_Extracted data:_
▼
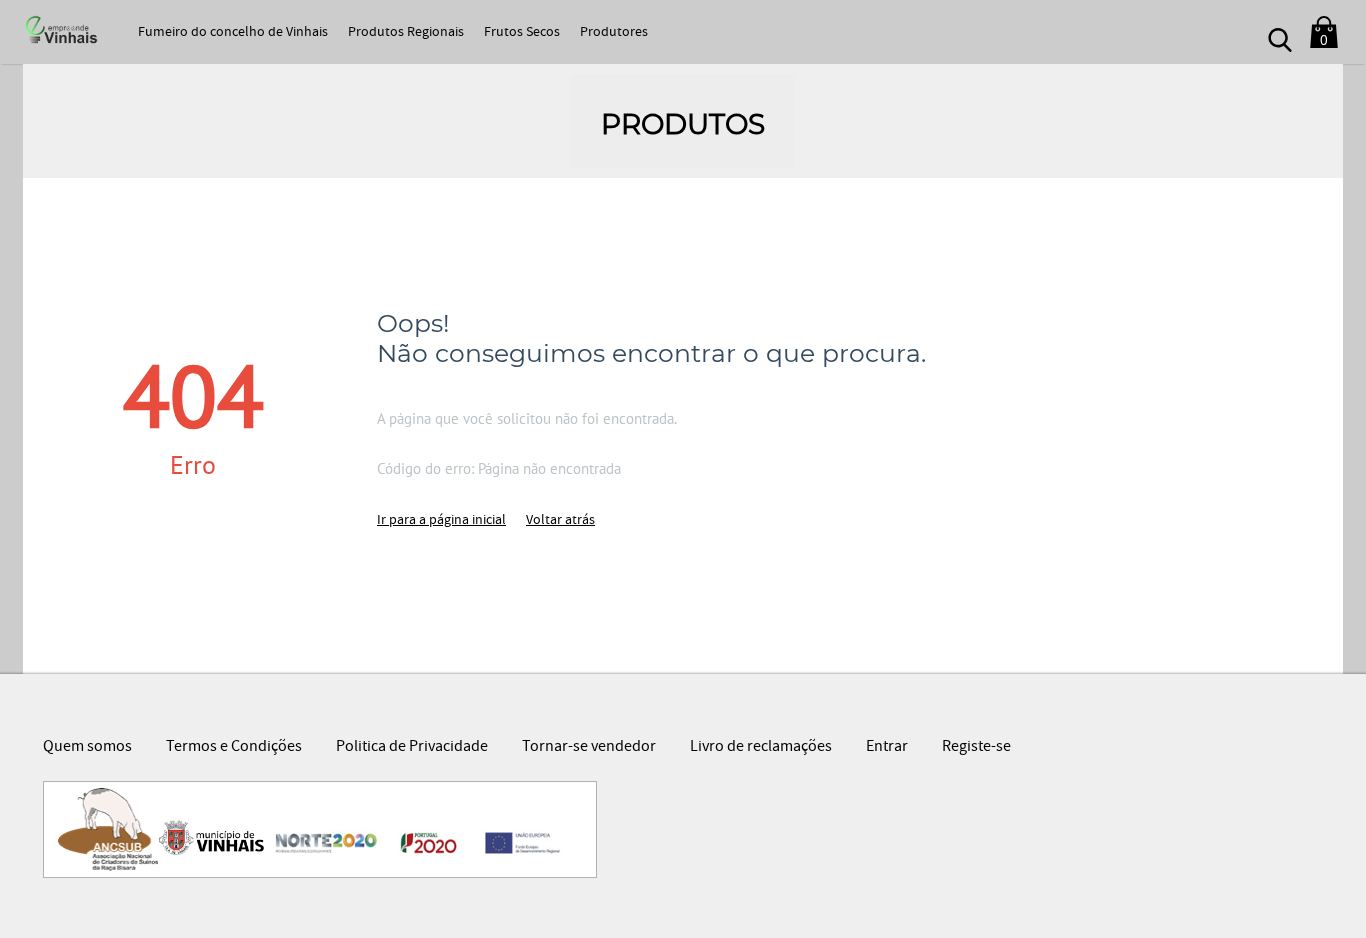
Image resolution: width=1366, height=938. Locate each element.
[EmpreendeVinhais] (59, 31)
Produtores (614, 33)
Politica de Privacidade (412, 748)
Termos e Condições (234, 748)
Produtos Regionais (406, 33)
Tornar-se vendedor (589, 748)
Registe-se (976, 748)
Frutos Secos (522, 33)
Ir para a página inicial (441, 521)
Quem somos (87, 748)
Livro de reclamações (761, 748)
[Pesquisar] (1280, 32)
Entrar (887, 748)
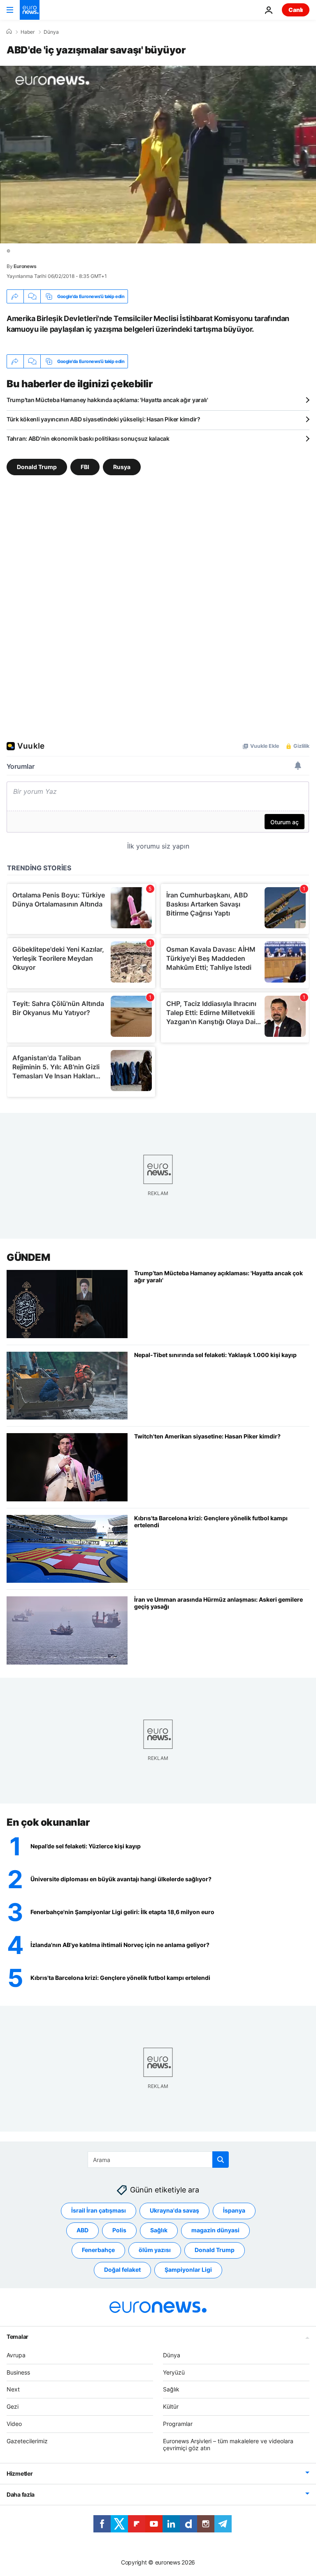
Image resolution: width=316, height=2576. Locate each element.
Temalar (17, 2336)
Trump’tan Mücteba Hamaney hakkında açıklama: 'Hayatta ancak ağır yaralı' (107, 399)
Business (18, 2372)
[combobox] (158, 2159)
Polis (119, 2230)
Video (14, 2423)
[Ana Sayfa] (9, 32)
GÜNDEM (28, 1257)
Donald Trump (37, 466)
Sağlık (158, 2230)
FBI (85, 466)
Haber (28, 32)
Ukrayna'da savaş (174, 2210)
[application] (158, 154)
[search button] (220, 2159)
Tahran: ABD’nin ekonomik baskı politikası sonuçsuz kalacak (88, 438)
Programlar (178, 2423)
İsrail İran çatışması (98, 2210)
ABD (82, 2230)
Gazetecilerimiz (27, 2440)
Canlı (295, 9)
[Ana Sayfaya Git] (30, 10)
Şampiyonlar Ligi (188, 2269)
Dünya (51, 32)
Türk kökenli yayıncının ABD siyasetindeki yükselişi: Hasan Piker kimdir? (103, 419)
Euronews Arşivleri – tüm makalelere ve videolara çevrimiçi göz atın (228, 2444)
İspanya (234, 2210)
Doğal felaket (122, 2269)
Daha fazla (21, 2494)
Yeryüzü (174, 2372)
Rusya (121, 466)
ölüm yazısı (155, 2249)
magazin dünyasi (215, 2230)
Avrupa (16, 2355)
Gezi (13, 2406)
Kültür (171, 2406)
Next (13, 2389)
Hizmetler (20, 2473)
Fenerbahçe (98, 2249)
▲
_Your objective:_
Please work out how many lines of the records contain "each" and give only that number.

_Result of this exercise:_
2